Mexico MBS on players' lips
Meanwhile, the skies are clearing for existing assets, which picked up a nasty reputation in the wake of Argentine defaults, particularly in the mortgage sector. For this asset class, the action is in Mexico, with talk of a cross-border MBS arriving before the year is up. Are investors ready for it, with memories of BHN still fresh? Susan Romo, vice president of asset finance at Credit Suisse First Boston, offers reasons why they might be. BHN, she argues, was a different animal altogether: "BHN was sold to the MBS market, the more traditional Fannie-Freddie [crowd]. It was marketed to a specific kind of investor."
In addition, Romo pointed out that Mexican state agency Sociedad Hipotecaria Federal (SHF), is providing a swap for the UDI or inflation-indexed component of mortgages. This mitigates the risk of payment, should the borrower's wages lag behind inflation. The BHN deal was dollar-indexed, but lacked a real wages swap, spelling certain disaster when the peso was removed from the dollar.

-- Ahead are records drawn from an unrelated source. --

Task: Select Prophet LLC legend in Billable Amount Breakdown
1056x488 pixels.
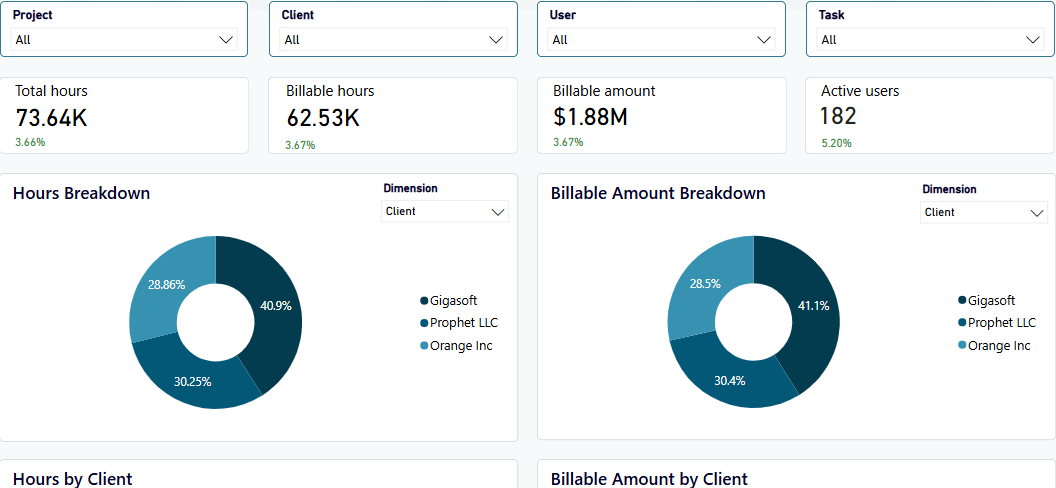Action: pos(1001,323)
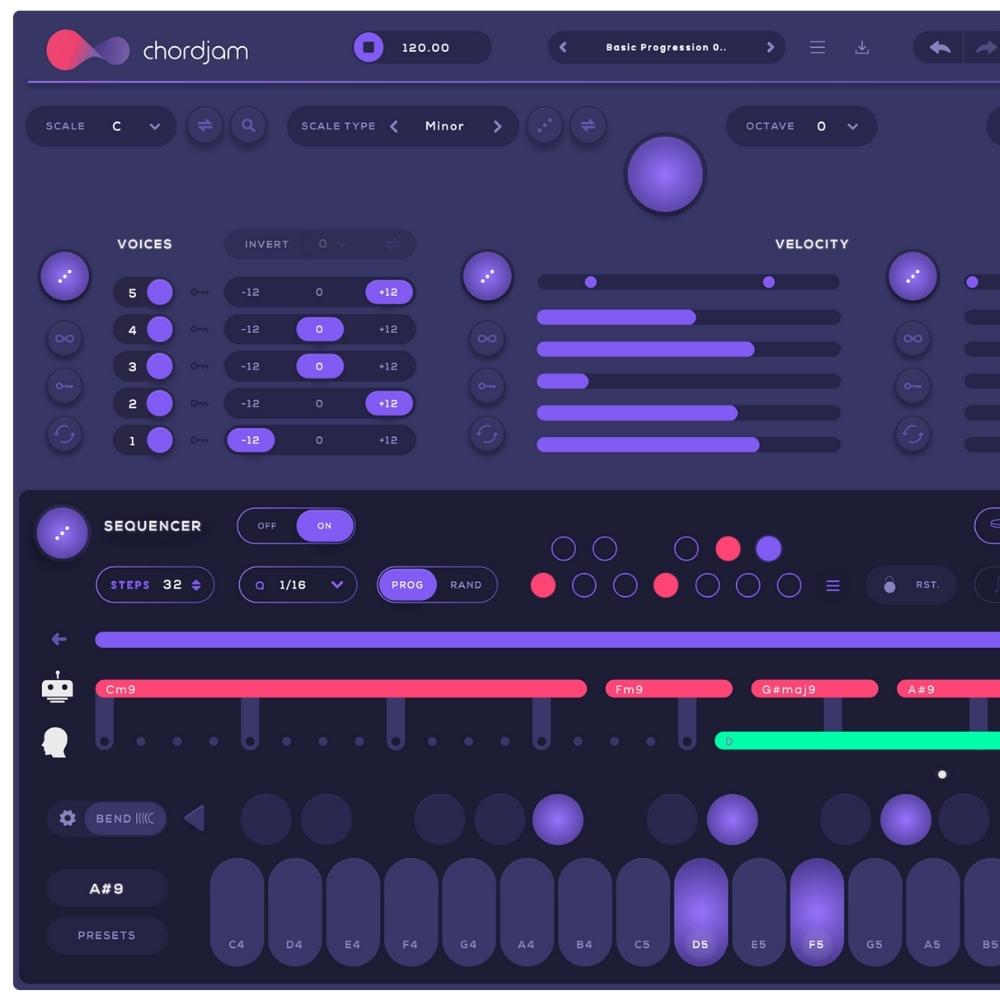Select the robot icon in the sequencer sidebar
Viewport: 1000px width, 1000px height.
click(x=57, y=689)
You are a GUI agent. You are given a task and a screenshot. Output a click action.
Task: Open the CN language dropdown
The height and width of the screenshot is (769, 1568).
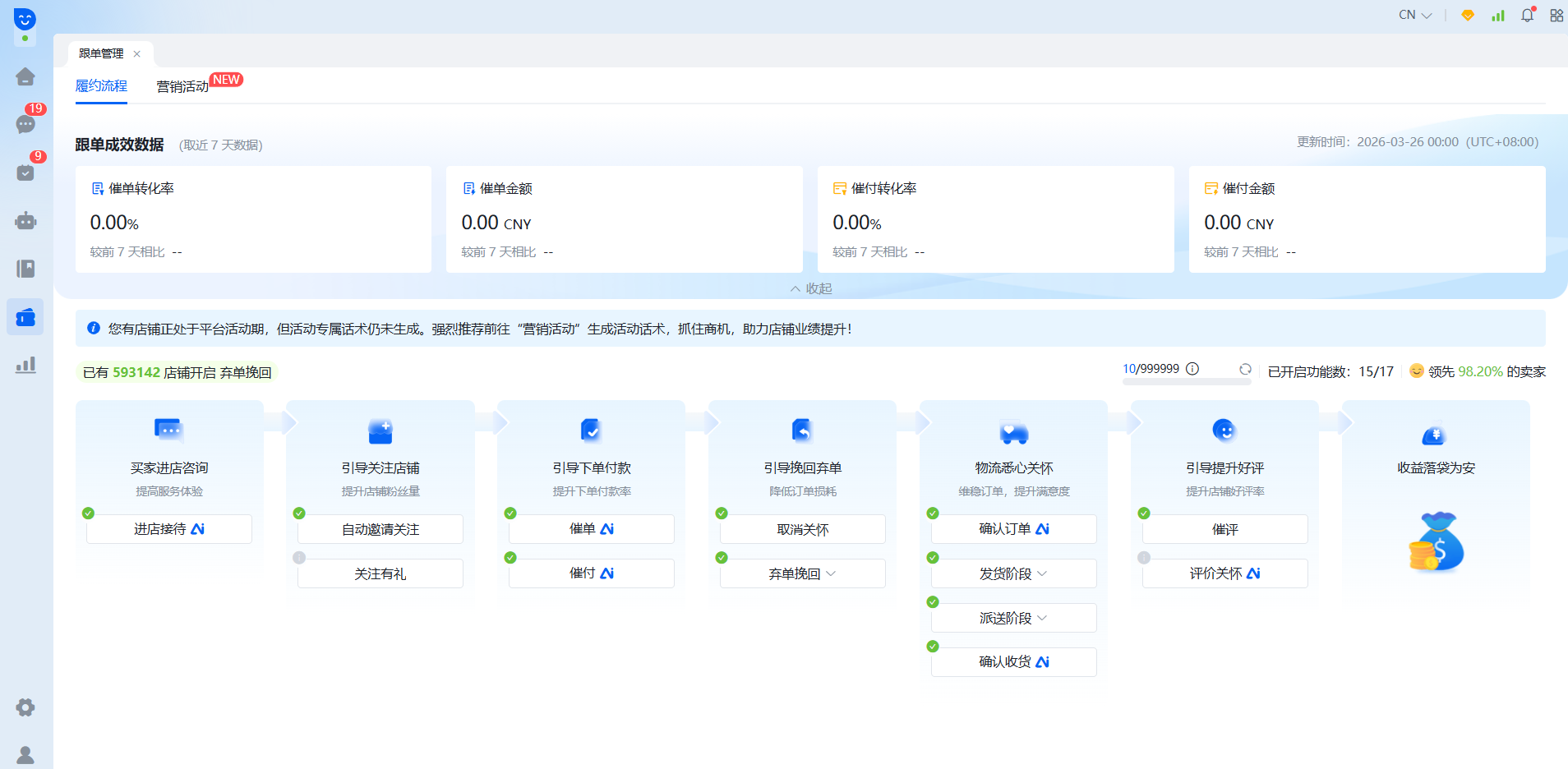pos(1414,15)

The local crowd in Mexico is eager about mortgages as well. "[The country] provides an adequate legal framework to do an MBS securitization," said Boris Otto, managing partner at Thacher Proffitt & Wood in Mexico City. Rules passed in April have clarified the notion of true sale, he added. The only mortgage transaction structured to date has been a securitization of rights to mortgages receivables, basically the cash flow.
Sized at Ps360 million (US$34 million), this deal was pulled together by Solida Administradora de Portafolios from mortgages originated in the 1980s.
BBVA Bancomer and UBS Warburg are understood to be working on the country's first domestic MBS, a Ps5 billion (US$477 million) program for government agency Infonavit. While the legal obstacles may have been swept away, Mexico has not built all the underpinnings of a robust MBS market. Essential pillars would be a wider base of trustees and backup servicers, according to Otto. Rules curbing the average maturity of pension fund portfolios are another hurdle, he said, noting, "There's a need for regulators to allow AFOREs (pension funds) to go longer."
So far, bridge loans for construction have been the leading asset class in the housing sector to be securitized in Mexico. Bridge loans and mortgages in the country add up to about US$30 billion. On average, the assets of mortgage providers have ballooned 58% a year in the recent past and the number of households will double over the next 30 years, according to Alan Elizondo, director of strategic planning at the SHF. The mortgage pool in Mexico adds up to 10% of GDP, as compared with 53% in the U.S., so growth is a sure thing. "We don't foresee demand and supply as a potential risk," said Brigitte Posch, senior analyst at Moody's Investors Service. Two leading drivers are young demographics and a brisk wedding market.